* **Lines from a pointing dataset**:
■ ■ ■ ■

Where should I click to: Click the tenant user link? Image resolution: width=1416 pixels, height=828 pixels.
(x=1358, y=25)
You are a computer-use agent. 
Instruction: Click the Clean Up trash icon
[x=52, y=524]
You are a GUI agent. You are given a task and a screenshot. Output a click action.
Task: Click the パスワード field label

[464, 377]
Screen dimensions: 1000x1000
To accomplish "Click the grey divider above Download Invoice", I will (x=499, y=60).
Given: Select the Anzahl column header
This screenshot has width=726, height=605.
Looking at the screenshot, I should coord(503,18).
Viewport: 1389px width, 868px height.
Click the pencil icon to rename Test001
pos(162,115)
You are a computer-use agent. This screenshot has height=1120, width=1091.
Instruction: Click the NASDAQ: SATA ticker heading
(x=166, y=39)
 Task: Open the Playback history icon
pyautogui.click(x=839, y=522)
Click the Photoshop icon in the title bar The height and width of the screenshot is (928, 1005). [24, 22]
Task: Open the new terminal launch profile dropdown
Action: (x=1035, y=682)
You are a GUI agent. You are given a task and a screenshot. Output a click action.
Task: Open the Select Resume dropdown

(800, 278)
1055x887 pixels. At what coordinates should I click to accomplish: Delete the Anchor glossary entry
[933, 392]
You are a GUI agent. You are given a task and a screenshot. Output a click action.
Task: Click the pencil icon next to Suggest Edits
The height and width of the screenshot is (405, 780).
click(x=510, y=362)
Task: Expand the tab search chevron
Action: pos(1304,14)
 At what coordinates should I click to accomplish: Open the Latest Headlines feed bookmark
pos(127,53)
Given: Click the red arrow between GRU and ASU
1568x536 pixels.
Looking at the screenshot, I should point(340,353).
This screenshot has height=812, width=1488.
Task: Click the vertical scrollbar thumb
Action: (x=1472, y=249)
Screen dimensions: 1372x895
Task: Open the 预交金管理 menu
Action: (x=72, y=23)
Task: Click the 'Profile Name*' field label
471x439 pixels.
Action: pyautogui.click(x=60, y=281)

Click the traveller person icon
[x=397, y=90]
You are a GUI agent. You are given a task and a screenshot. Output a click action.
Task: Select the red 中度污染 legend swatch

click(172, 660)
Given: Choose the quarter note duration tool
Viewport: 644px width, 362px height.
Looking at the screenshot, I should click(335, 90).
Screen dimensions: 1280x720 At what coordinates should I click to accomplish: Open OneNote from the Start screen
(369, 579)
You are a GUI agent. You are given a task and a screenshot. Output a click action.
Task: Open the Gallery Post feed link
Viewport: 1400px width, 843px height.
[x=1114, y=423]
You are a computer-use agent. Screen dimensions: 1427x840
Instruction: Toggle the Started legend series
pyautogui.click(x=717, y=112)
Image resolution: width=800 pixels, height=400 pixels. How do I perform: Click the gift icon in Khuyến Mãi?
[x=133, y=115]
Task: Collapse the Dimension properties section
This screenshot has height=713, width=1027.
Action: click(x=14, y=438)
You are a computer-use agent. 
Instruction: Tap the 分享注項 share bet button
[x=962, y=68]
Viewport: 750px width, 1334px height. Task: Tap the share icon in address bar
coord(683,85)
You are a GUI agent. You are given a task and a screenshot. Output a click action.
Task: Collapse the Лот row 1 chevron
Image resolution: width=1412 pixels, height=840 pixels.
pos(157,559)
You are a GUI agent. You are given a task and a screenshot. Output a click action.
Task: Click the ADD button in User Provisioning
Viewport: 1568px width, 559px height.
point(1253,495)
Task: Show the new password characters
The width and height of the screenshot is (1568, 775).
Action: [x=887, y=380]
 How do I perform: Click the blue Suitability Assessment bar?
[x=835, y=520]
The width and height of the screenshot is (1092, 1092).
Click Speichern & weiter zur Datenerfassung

■ ■ ■ ■

* **WRITTEN EXERCISE**: Format the lines above as a numbered list, leaving out the blank ones.

* **THE ANSWER**:
1. Where should I click to: Click the tenant user link? Image resolution: width=1416 pixels, height=828 pixels.
2. (x=1358, y=25)
3. You are a computer-use agent. 
4. Instruction: Click the Clean Up trash icon
5. [x=52, y=524]
6. You are a GUI agent. You are given a task and a screenshot. Output a click action.
7. Task: Click the パスワード field label
8. [464, 377]
9. Screen dimensions: 1000x1000
10. To accomplish "Click the grey divider above Download Invoice", I will (x=499, y=60).
11. Given: Select the Anzahl column header
12. This screenshot has width=726, height=605.
13. Looking at the screenshot, I should coord(503,18).
14. Viewport: 1389px width, 868px height.
15. Click the pencil icon to rename Test001
16. pos(162,115)
17. You are a computer-use agent. This screenshot has height=1120, width=1091.
18. Instruction: Click the NASDAQ: SATA ticker heading
19. (x=166, y=39)
20.  Task: Open the Playback history icon
21. pyautogui.click(x=839, y=522)
22. Click the Photoshop icon in the title bar The height and width of the screenshot is (928, 1005). [24, 22]
23. Task: Open the new terminal launch profile dropdown
24. Action: (x=1035, y=682)
25. You are a GUI agent. You are given a task and a screenshot. Output a click action.
26. Task: Open the Select Resume dropdown
27. (800, 278)
28. 1055x887 pixels. At what coordinates should I click to accomplish: Delete the Anchor glossary entry
29. [933, 392]
30. You are a GUI agent. You are given a task and a screenshot. Output a click action.
31. Task: Click the pencil icon next to Suggest Edits
32. The height and width of the screenshot is (405, 780).
33. click(x=510, y=362)
34. Task: Expand the tab search chevron
35. Action: pos(1304,14)
36.  At what coordinates should I click to accomplish: Open the Latest Headlines feed bookmark
37. pos(127,53)
38. Given: Click the red arrow between GRU and ASU
39. 1568x536 pixels.
40. Looking at the screenshot, I should point(340,353).
41. This screenshot has height=812, width=1488.
42. Task: Click the vertical scrollbar thumb
43. Action: (x=1472, y=249)
44. Screen dimensions: 1372x895
45. Task: Open the 预交金管理 menu
46. Action: (x=72, y=23)
47. Task: Click the 'Profile Name*' field label
48. 471x439 pixels.
49. Action: pyautogui.click(x=60, y=281)
50. Click the traveller person icon
51. [x=397, y=90]
52. You are a GUI agent. You are given a task and a screenshot. Output a click action.
53. Task: Select the red 中度污染 legend swatch
54. click(172, 660)
55. Given: Choose the quarter note duration tool
56. Viewport: 644px width, 362px height.
57. Looking at the screenshot, I should click(335, 90).
58. Screen dimensions: 1280x720 At what coordinates should I click to accomplish: Open OneNote from the Start screen
59. (369, 579)
60. You are a GUI agent. You are given a task and a screenshot. Output a click action.
61. Task: Open the Gallery Post feed link
62. Viewport: 1400px width, 843px height.
63. [x=1114, y=423]
64. You are a computer-use agent. Screen dimensions: 1427x840
65. Instruction: Toggle the Started legend series
66. pyautogui.click(x=717, y=112)
67. Image resolution: width=800 pixels, height=400 pixels. How do I perform: Click the gift icon in Khuyến Mãi?
68. [x=133, y=115]
69. Task: Collapse the Dimension properties section
70. This screenshot has height=713, width=1027.
71. Action: click(x=14, y=438)
72. You are a computer-use agent. 
73. Instruction: Tap the 分享注項 share bet button
74. [x=962, y=68]
75. Viewport: 750px width, 1334px height. Task: Tap the share icon in address bar
76. coord(683,85)
77. You are a GUI agent. You are given a task and a screenshot. Output a click action.
78. Task: Collapse the Лот row 1 chevron
79. Image resolution: width=1412 pixels, height=840 pixels.
80. pos(157,559)
81. You are a GUI agent. You are given a task and a screenshot. Output a click action.
82. Task: Click the ADD button in User Provisioning
83. Viewport: 1568px width, 559px height.
84. point(1253,495)
85. Task: Show the new password characters
86. The width and height of the screenshot is (1568, 775).
87. Action: [x=887, y=380]
88.  How do I perform: Click the blue Suitability Assessment bar?
89. [x=835, y=520]
90. The width and height of the screenshot is (1092, 1092).
91. Click Speichern & weiter zur Datenerfassung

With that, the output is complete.